**WORK ITEM:** In the data below, find every line with the word "agent" and copy it out.

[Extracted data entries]
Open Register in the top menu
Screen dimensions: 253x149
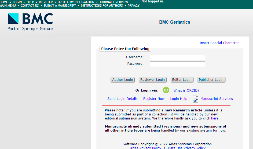46,2
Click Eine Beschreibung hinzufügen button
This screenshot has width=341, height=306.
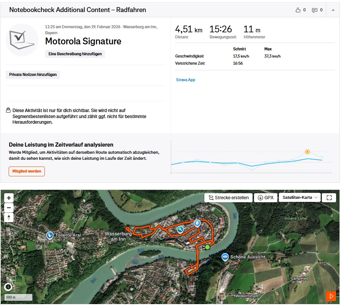click(x=75, y=54)
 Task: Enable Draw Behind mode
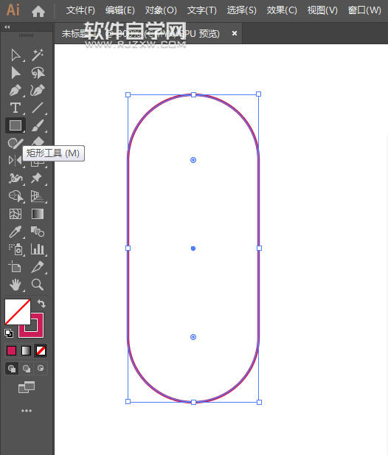coord(27,369)
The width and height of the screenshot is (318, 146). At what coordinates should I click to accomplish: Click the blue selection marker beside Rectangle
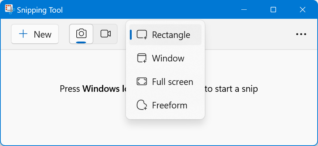point(131,35)
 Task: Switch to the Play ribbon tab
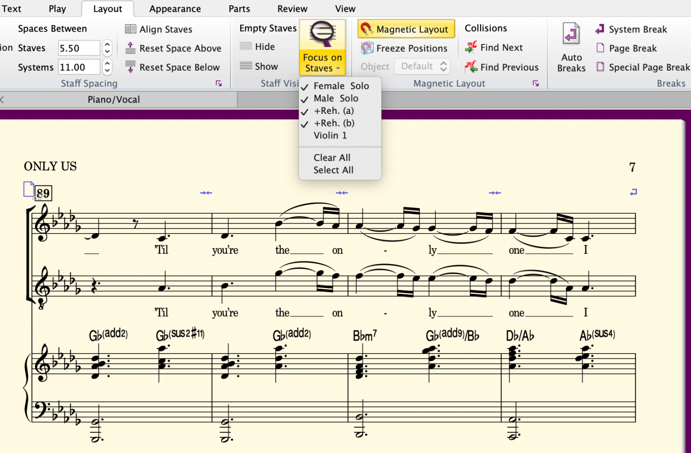point(57,9)
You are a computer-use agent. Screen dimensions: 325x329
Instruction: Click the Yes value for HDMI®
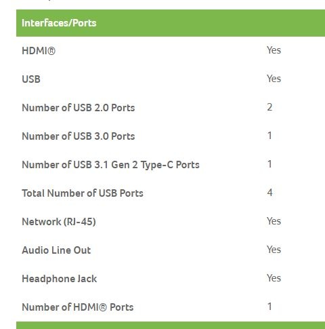(x=274, y=50)
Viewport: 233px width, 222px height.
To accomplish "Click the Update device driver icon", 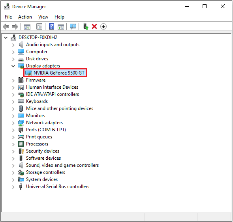I will (86, 27).
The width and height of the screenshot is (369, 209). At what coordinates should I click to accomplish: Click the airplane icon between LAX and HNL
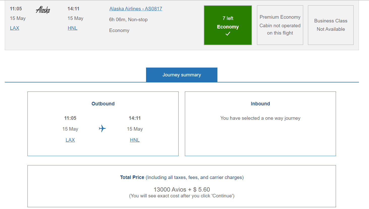pyautogui.click(x=102, y=129)
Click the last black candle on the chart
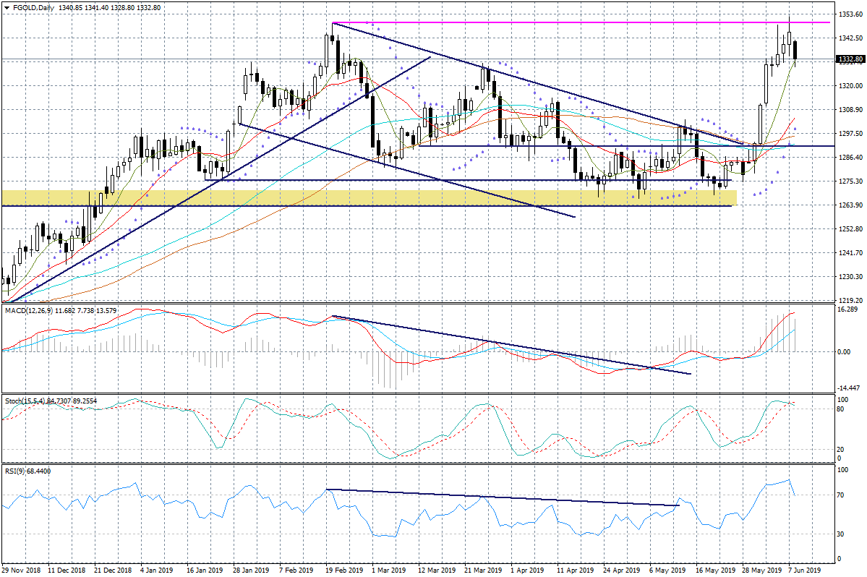Image resolution: width=867 pixels, height=577 pixels. [795, 51]
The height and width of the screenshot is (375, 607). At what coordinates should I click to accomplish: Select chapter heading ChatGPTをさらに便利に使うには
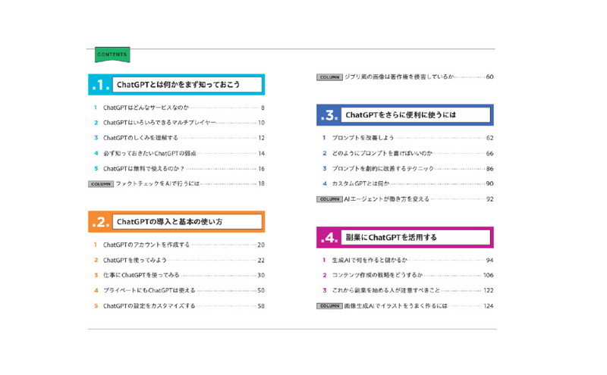tap(401, 115)
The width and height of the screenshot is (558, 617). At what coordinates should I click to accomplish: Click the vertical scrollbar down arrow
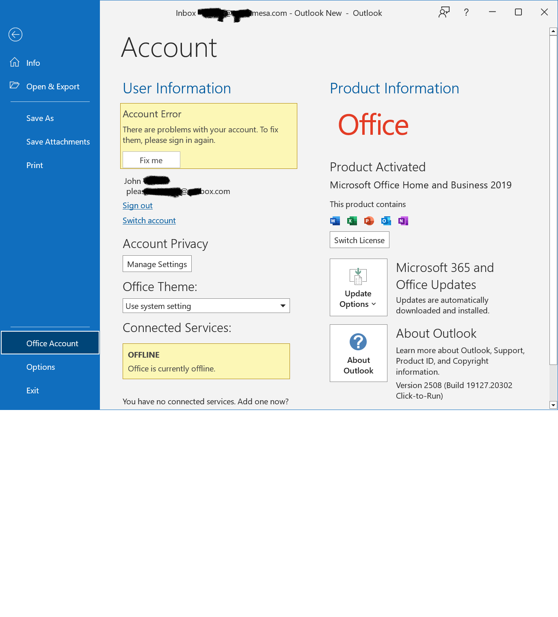(x=553, y=405)
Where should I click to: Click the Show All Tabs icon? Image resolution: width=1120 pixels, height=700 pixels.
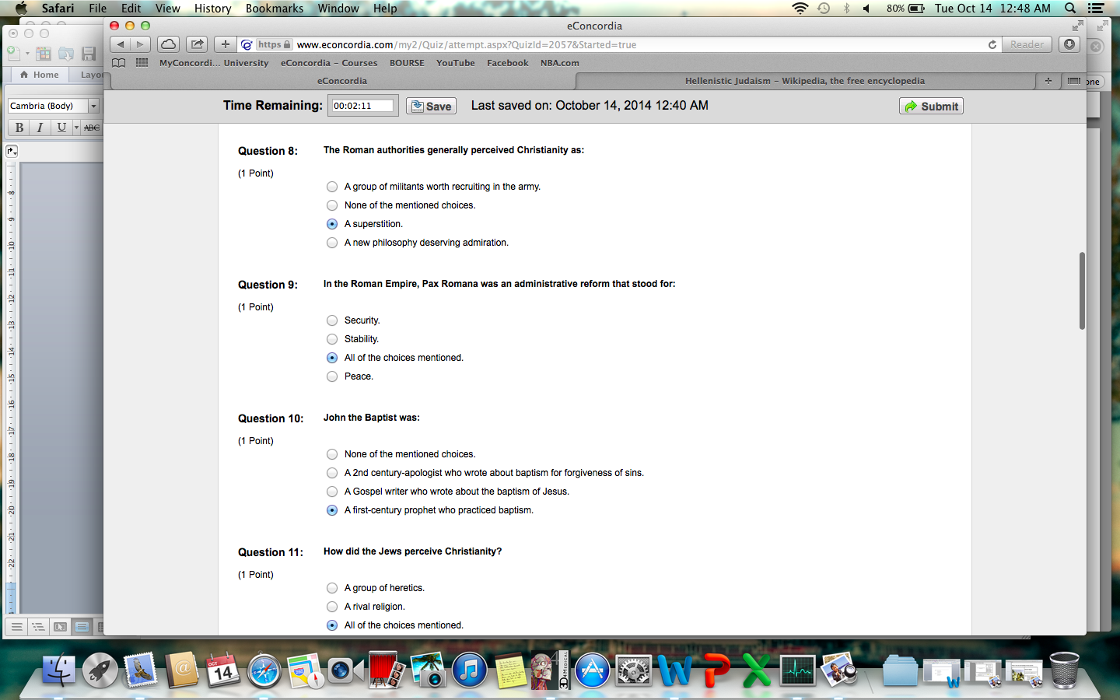click(1073, 81)
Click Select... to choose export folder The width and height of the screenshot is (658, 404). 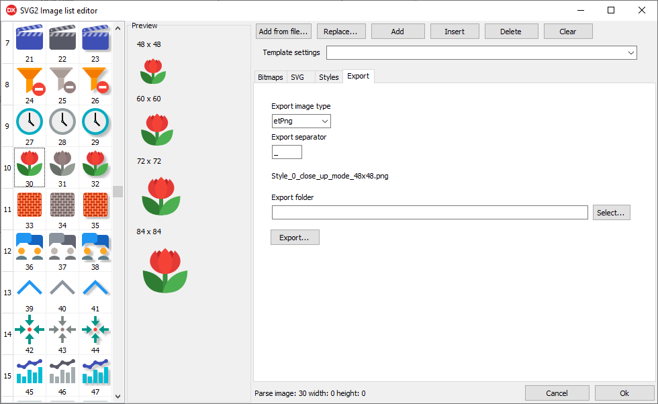click(x=611, y=213)
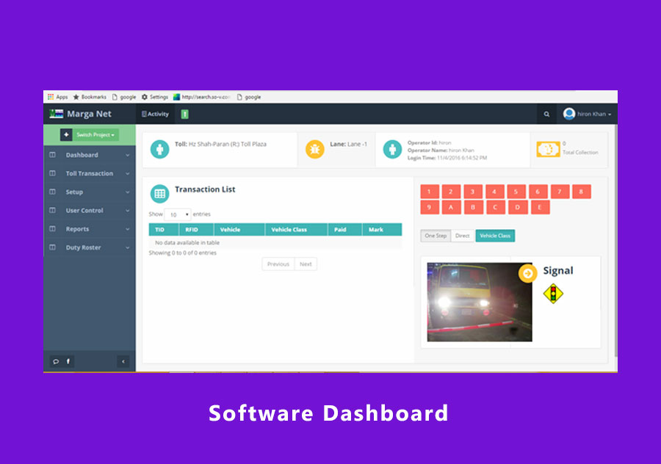
Task: Click the traffic light signal icon
Action: pyautogui.click(x=552, y=294)
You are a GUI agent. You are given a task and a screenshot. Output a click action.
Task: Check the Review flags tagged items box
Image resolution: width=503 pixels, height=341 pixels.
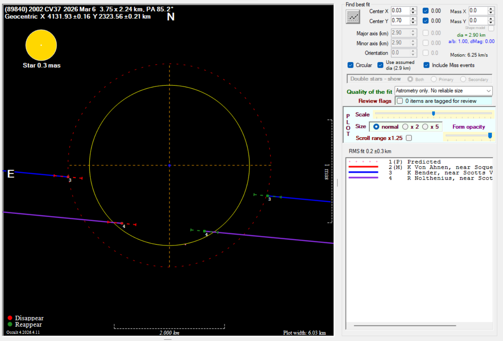tap(400, 101)
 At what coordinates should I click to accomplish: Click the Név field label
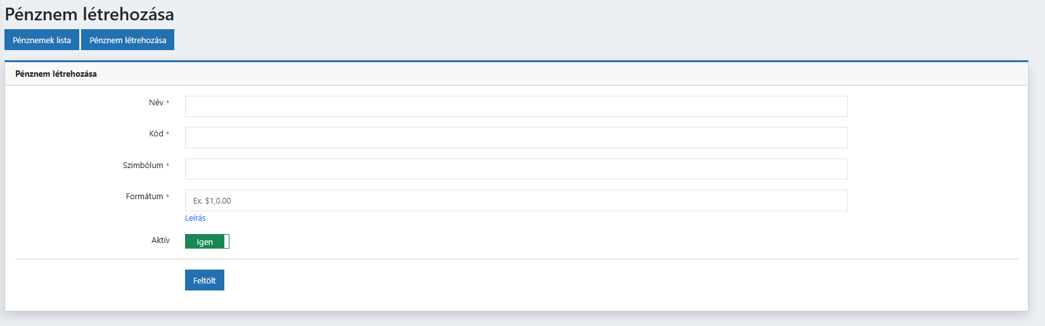tap(156, 103)

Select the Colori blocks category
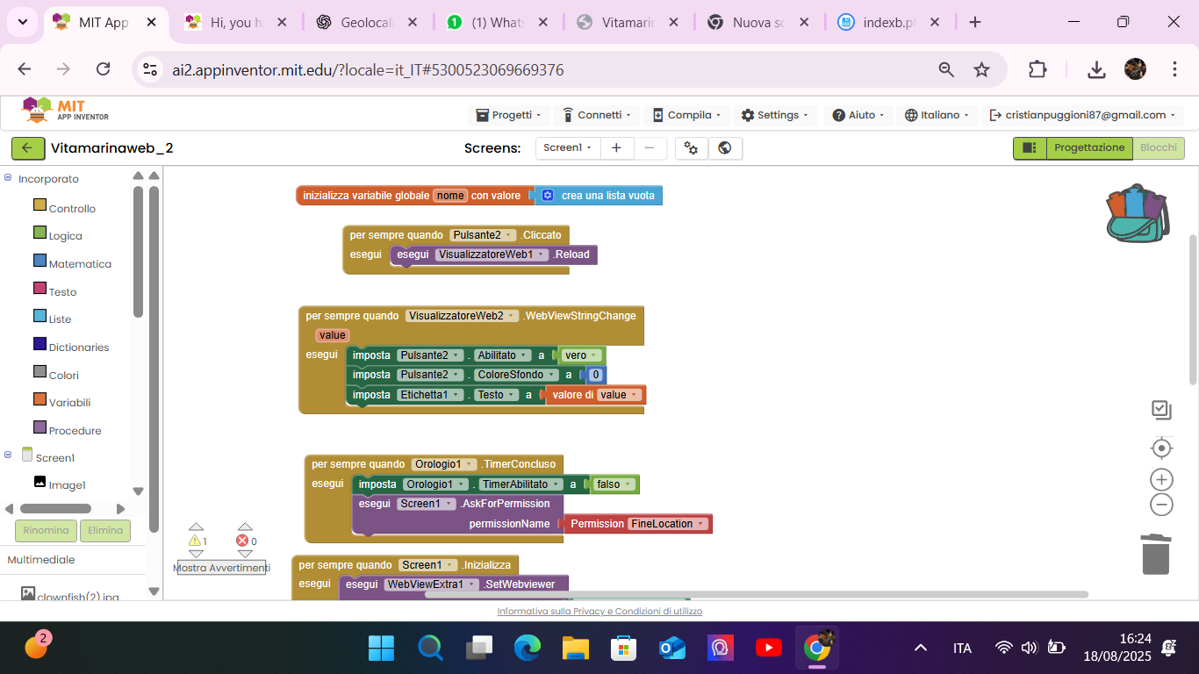point(63,375)
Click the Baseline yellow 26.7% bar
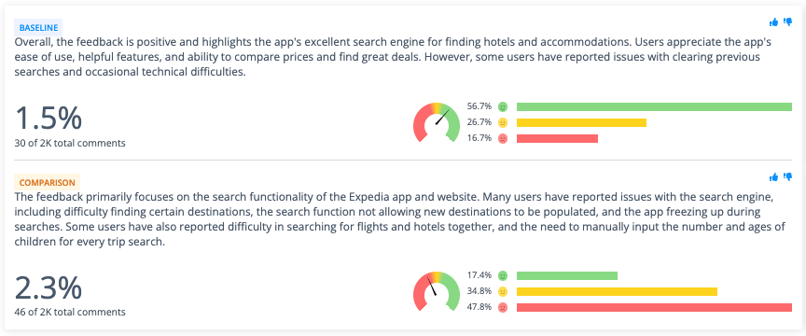The width and height of the screenshot is (806, 336). tap(581, 122)
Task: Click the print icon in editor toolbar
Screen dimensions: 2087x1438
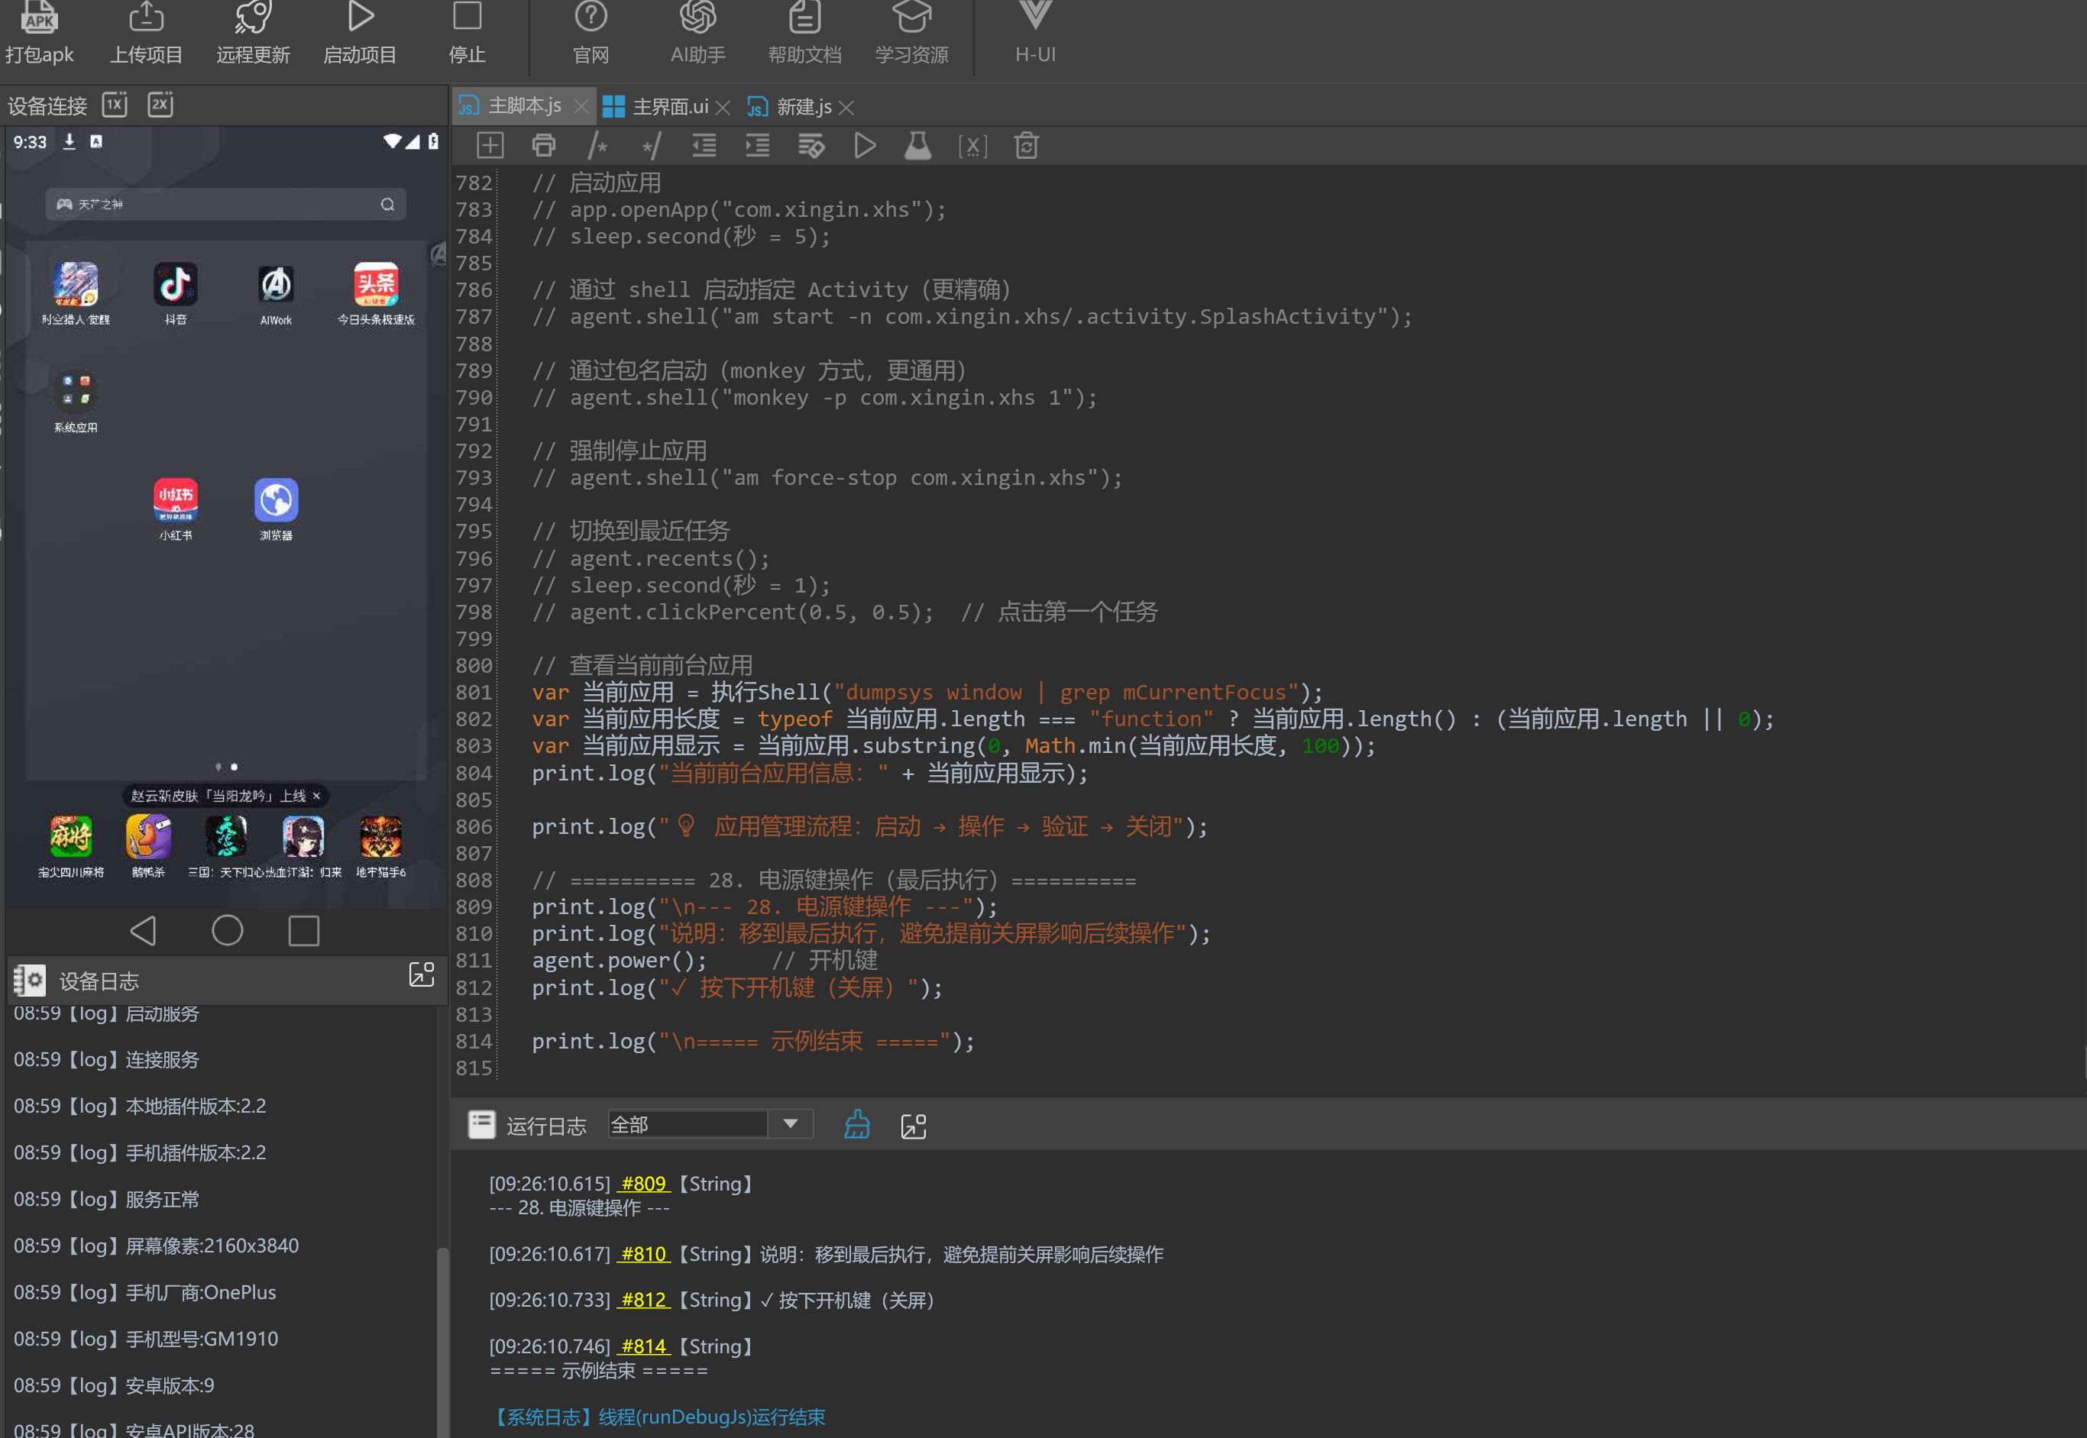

**ANSWER TO THE PROBLEM:**
You are a computer-use agent. Screen dimensions: 325x329
You are a GUI agent. You are given a task and a screenshot. Output a click action.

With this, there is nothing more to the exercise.